The municipal bond market was stronger again Tuesday as poor economic data and still-lingering economic woes forced a risk-off trade. Fixed-income markets rallied even as yields have hovered at or near record lows for several consecutive sessions.
"Weak Richmond Fed data is causing munis to rally once again," a trader in Atlanta said. "There is not much value left in the long end, at least for me. I've been a net seller of munis the last 3 months and rotated into preferred stocks for more yield."
Indeed munis were stronger again Tuesday afternoon, according to the Municipal Market Data scale. Yields inside four years were flat while yields outside five years fell as much as three basis points.
On Monday, the two-year closed at 0.31% for the sixth consecutive trading session. The 10-year yield dropped five basis points to 1.65%, setting a record low as recorded by MMD. It beat its previous record of 1.67% set Jan. 18. The 30-year yield also plunged five basis points to set a record low yield of 2.81%, beating the previous record of 2.86% set Friday.
By finishing stronger Monday, munis extended the streak of trading flat or firmer into 21 consecutive sessions. Since this most recent rally began on June 22, yields on the 10-year have fallen 21 basis points while the 30-year yield has plunged 35 basis points.
Treasuries rallied. The benchmark 10-year yield dropped three basis points to 1.41% while the 30-year yield plunged five basis points to 2.47%. The two-year yield rose one basis point to 0.23%.
In the primary market, Wells Fargo Securities priced $322 million of Los Angeles Department of Water and Power water system revenue bonds, rated Aa2 by Moody's Investors Service and AA by Standard & Poor's and Fitch Ratings.
The bonds yielded 2.99% with a 5% coupon in 2035, 3.05% with a 5% coupon in 2036, 3.08% with a 5% coupon in 2037, and 3.13% with a 5% coupon in 2043. The bonds are callable at par in 2022.

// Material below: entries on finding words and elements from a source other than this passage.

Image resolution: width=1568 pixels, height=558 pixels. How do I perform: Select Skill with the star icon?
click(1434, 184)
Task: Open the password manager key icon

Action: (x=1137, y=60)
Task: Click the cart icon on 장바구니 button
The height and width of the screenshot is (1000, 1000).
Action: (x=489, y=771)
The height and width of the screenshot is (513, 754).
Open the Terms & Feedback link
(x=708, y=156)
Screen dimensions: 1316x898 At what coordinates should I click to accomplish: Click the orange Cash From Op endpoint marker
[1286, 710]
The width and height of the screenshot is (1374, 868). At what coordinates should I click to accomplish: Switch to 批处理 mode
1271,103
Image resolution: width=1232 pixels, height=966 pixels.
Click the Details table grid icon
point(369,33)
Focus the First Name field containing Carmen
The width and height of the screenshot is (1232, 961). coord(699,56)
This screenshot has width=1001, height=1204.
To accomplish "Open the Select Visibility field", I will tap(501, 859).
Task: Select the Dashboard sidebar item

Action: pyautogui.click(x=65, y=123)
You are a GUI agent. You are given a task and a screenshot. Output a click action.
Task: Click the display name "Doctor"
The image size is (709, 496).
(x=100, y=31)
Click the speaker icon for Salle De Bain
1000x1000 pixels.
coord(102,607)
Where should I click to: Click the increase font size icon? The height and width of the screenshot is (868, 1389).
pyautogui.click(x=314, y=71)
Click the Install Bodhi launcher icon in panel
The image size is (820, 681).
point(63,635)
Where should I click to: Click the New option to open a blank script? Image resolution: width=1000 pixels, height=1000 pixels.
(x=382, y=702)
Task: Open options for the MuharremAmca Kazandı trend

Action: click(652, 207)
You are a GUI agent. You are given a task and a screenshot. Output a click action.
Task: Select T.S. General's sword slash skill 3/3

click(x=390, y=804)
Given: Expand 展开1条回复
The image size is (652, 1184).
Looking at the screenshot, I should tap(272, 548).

Morgan Stanley priced $280.1 million of taxable and tax-exempt Mississippi general obligation refunding bonds, rated Aa2 by Moody's, AA by Standard & Poor's, and AA-plus by Fitch.
Yields on the first series, $57.1 million of taxable GO refunding bonds, ranged from 0.784% priced at par in 2015 to 2.414% priced at par in 2022. The bonds were priced 40 basis points to 100 basis points over the comparable Treasury yields.
Yields on the second series, $43.7 million of tax-exempt GOs, ranged from 0.59% with 2% and 5% coupons in a split 2015 maturity to 2.05% with 4% and 5% coupons in a split 2023 maturity. The bonds are callable at par in 2022.
Prices on the third series, $100.6 million of Libor index bonds for the Nissan North America Inc. project were not available by press time.
Prices on the fourth series, $78.7 million of SIFMA index GO refunding bonds for capital improvement projects, were not available by press time.
In the competitive market, Bank of America Merrill Lynch won the bid for $361.3 million of Pennsylvania GO refunding bonds, rated Aa2 by Moody's, AA by Standard & Poor's, and AA-plus by Fitch. Yields ranged from 0.19% with a 3% coupon in 2013 to 1.93% with a 4% coupon in 2023.